=== Kutipan Teks ===
_____

Tak ada perabotan bahkan setetes air pun tak ada di dalam gubuknya. Parahnya, tak ada data administrasi penduduk. Yamih hidup tanpa Kartu Tanda Penduduk (KTP) dan Kartu Keluarga (KK).
Hidup sebatang kara, Yamih tak pernah mendapatkan bantuan. Entah bantuan kesehatan atau bantuan bagi warga miskin lainnya seperti raskin.
Saat Banjarmasinpost.co.id, mendatangi kediaman Yamih ia sedang rebahan. Membuka pintu secara perlahan, ia mencoba bergerak ke luar rumah secara perlahan juga.
Ia mengaku sedang tak sehat. Kondisinya sedang tak baik. Di lehernya ada benjolan besar. Ia pun tak dapat berbicara cepat dan keras.
Yamih hidup hanya mengandalkan bantuan dari orang sekitarnya. "Kadang makan kadang tidak. Berobat juga tidak pernah," lirihnya.

_____

=== Data Tersimpan ===
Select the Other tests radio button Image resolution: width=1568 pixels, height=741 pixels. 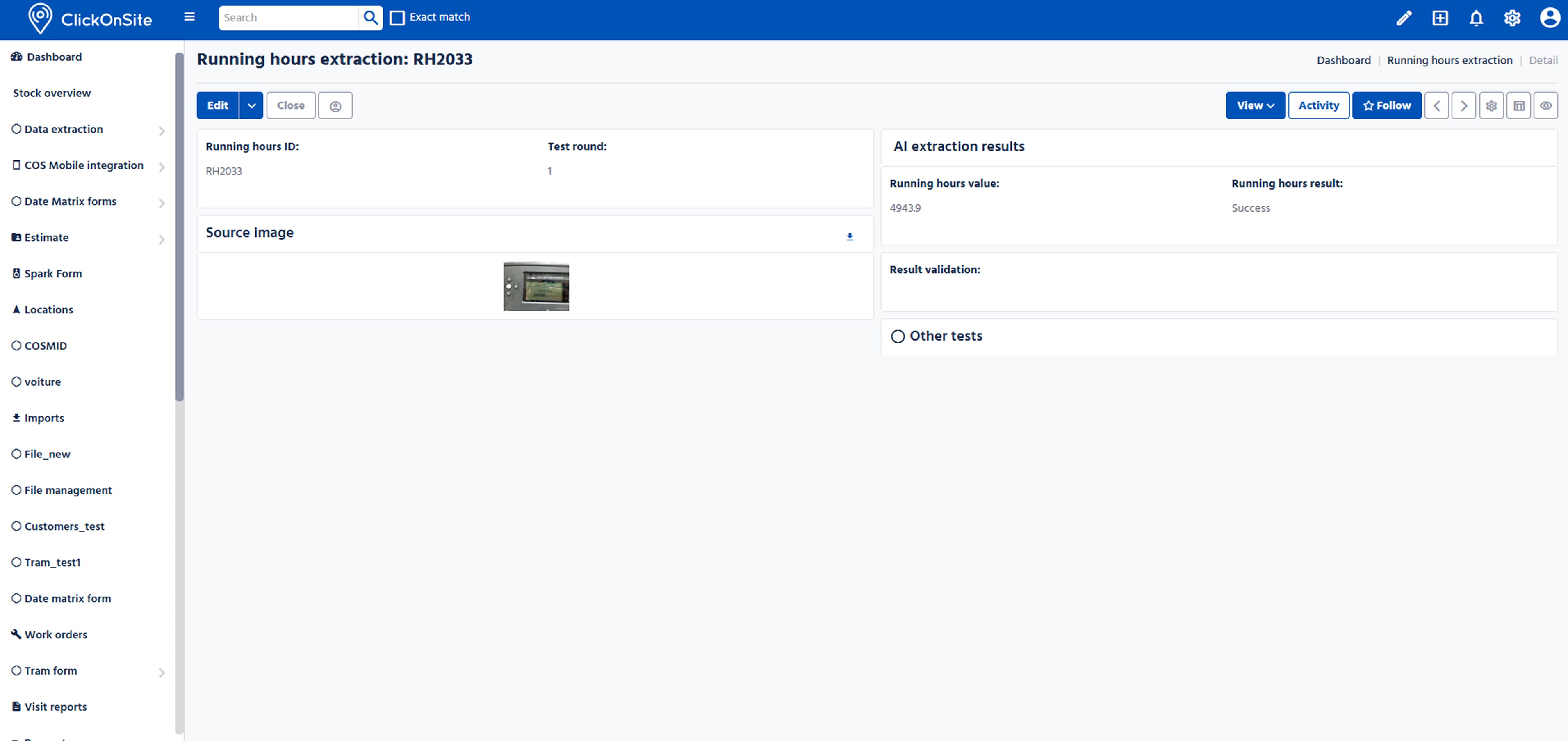click(898, 336)
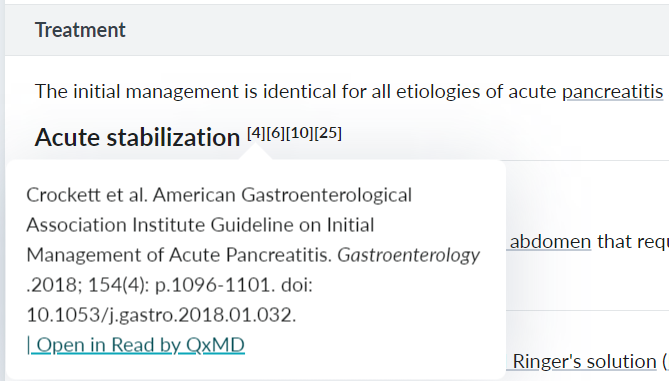
Task: Click the Treatment title text
Action: pyautogui.click(x=80, y=30)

_____

=== Daftar Tugas ===
(1) Menurut teks tentang Yamih, apa yang menunjukkan bahwa Yamih tidak punya data administrasi penduduk? Jelaskan dalam satu sampai tiga kalimat.
(2) Salin dengan tepat bagian teks tentang Yamih mulai dari "Tak ada perabotan" sampai "lainnya seperti raskin.".
(3) Tulis lanjutan teks tentang Yamih, dimulai setelah kalimat terakhirnya.

=== Jawaban Tertulis ===
(1) Yamih tidak punya data administrasi penduduk karena ia hidup tanpa Kartu Tanda Penduduk (KTP) dan Kartu Keluarga (KK).

(2)
Tak ada perabotan bahkan setetes air pun tak ada di dalam gubuknya. Parahnya, tak ada data administrasi penduduk. Yamih hidup tanpa Kartu Tanda Penduduk (KTP) dan Kartu Keluarga (KK).
Hidup sebatang kara, Yamih tak pernah mendapatkan bantuan. Entah bantuan kesehatan atau bantuan bagi warga miskin lainnya seperti raskin.

(3)
Ia makan ketika ada yang memberi. Jika tidak, itu berarti puasa makan bagi Yamih. Tak apa baginya. Lapar dan dingin sudah menjadi temannya.
Tak ada perkakas rumah satu pun di rumahnya selain ember yang menggantung di atap.
Sebenarnya, di sekitar rumah Yamih merupakan keluarga besarnya. Namun Yamih tetap tinggal di gubuk reyot. Yamih juga masih memiliki adik Rahimah.
Rumahnya tak jauh dari gubuk reyot Yamih. Rahimah mengatakan kakaknya sudah pikun. Perkakas rumahnya dirusak oleh Yamih sendiri.